Dataset excerpts
- - -

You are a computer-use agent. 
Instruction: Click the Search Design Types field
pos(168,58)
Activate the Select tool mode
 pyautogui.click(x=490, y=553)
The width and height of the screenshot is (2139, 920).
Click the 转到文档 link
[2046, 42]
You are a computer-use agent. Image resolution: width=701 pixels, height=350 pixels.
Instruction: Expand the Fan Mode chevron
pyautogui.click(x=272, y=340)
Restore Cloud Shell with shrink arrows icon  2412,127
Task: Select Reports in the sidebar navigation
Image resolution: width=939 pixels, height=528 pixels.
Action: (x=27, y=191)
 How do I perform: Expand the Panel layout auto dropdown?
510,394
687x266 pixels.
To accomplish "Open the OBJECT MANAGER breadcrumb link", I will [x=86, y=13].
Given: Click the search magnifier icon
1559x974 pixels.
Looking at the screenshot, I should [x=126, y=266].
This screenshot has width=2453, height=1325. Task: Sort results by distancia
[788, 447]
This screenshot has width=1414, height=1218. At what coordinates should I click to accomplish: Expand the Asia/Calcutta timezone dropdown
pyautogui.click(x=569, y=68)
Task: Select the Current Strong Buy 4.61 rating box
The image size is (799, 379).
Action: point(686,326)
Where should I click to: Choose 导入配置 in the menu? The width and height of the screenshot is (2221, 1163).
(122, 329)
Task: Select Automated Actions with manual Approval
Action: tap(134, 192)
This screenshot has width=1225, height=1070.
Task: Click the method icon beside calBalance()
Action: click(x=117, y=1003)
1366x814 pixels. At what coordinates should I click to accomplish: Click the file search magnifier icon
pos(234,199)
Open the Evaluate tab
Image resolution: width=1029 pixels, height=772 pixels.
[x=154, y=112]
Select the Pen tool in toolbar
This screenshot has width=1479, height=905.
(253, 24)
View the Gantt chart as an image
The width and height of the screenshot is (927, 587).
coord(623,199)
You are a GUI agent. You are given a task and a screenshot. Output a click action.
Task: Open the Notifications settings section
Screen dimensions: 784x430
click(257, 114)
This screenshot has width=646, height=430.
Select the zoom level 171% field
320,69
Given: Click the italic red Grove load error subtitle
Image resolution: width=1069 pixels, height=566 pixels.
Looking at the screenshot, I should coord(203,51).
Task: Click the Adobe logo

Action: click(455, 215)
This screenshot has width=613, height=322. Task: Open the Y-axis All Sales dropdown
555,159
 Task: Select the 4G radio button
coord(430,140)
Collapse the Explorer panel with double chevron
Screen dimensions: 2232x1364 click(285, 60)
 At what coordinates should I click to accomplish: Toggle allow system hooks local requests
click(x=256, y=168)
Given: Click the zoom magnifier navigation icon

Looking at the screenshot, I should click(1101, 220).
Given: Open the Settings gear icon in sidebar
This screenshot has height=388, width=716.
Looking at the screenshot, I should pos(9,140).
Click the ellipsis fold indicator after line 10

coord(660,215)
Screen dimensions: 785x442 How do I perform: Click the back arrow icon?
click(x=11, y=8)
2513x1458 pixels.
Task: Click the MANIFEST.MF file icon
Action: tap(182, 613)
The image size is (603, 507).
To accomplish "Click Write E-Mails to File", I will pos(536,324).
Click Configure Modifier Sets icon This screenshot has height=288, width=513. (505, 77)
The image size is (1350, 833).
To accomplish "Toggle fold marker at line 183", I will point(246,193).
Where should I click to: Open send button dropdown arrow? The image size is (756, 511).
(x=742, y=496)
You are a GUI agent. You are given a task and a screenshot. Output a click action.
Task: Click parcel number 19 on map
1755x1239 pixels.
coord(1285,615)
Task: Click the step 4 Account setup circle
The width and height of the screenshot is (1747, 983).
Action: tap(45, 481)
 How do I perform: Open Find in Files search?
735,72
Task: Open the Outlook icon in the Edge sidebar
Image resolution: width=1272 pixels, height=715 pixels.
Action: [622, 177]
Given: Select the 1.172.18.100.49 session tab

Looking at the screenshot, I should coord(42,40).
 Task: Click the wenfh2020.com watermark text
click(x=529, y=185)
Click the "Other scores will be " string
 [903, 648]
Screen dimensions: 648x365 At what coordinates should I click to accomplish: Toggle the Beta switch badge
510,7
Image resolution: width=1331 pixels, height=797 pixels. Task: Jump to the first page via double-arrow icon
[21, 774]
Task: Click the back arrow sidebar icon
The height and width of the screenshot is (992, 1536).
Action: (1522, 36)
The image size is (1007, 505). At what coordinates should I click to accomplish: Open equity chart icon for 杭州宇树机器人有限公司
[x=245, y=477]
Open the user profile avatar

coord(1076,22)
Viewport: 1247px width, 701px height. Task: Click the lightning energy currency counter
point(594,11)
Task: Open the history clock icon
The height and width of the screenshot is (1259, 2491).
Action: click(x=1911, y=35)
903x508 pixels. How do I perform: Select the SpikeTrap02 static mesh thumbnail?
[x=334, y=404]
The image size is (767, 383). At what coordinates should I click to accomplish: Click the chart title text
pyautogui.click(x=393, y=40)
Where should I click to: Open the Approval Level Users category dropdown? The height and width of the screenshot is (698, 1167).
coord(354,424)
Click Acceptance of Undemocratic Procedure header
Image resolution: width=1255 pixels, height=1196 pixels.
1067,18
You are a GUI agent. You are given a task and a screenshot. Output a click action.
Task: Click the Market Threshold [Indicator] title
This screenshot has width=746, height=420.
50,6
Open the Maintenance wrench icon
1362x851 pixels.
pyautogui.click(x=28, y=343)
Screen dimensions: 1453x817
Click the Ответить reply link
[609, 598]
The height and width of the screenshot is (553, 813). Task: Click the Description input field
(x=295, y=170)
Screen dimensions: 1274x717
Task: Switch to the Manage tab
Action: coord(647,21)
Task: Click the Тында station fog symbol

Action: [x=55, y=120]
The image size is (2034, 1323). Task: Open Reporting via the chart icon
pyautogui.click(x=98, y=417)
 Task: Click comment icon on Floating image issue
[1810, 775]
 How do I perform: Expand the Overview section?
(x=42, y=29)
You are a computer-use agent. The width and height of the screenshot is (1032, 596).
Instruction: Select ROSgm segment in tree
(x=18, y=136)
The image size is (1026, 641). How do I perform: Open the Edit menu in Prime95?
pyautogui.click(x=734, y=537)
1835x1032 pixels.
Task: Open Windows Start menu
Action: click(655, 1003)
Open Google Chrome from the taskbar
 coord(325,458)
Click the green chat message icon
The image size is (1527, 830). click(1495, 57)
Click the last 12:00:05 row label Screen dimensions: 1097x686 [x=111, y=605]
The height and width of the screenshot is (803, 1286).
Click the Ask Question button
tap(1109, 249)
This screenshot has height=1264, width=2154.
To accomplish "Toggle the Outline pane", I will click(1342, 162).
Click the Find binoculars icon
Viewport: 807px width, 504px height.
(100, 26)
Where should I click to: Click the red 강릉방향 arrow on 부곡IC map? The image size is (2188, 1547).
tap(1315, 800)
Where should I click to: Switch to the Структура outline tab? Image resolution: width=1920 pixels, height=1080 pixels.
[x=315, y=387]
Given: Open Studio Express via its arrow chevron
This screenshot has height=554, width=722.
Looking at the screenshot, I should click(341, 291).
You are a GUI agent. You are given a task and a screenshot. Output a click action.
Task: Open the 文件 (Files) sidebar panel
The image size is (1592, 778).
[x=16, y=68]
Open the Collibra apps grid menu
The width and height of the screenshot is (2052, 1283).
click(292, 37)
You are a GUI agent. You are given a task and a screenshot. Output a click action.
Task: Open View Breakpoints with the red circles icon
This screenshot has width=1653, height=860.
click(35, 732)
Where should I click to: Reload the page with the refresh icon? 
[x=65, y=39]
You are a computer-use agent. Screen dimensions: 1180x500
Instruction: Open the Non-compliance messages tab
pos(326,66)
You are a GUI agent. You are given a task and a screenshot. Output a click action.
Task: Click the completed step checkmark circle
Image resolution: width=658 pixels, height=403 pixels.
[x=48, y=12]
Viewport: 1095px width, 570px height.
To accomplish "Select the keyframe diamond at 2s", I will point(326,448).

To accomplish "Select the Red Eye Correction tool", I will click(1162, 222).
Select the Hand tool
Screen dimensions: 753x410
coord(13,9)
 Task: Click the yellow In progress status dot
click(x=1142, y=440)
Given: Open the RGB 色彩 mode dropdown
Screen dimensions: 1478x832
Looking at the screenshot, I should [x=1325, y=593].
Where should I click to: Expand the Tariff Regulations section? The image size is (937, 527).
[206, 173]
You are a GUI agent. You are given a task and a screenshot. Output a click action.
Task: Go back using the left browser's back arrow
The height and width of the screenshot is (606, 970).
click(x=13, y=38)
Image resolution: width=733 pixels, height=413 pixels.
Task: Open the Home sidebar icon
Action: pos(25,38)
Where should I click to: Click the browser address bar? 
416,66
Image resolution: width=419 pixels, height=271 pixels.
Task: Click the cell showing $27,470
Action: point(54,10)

- - -

## What the task asks
Over all the entries, say how many lines hold the string "step". The reply is the number alone.

## Completed exercise
2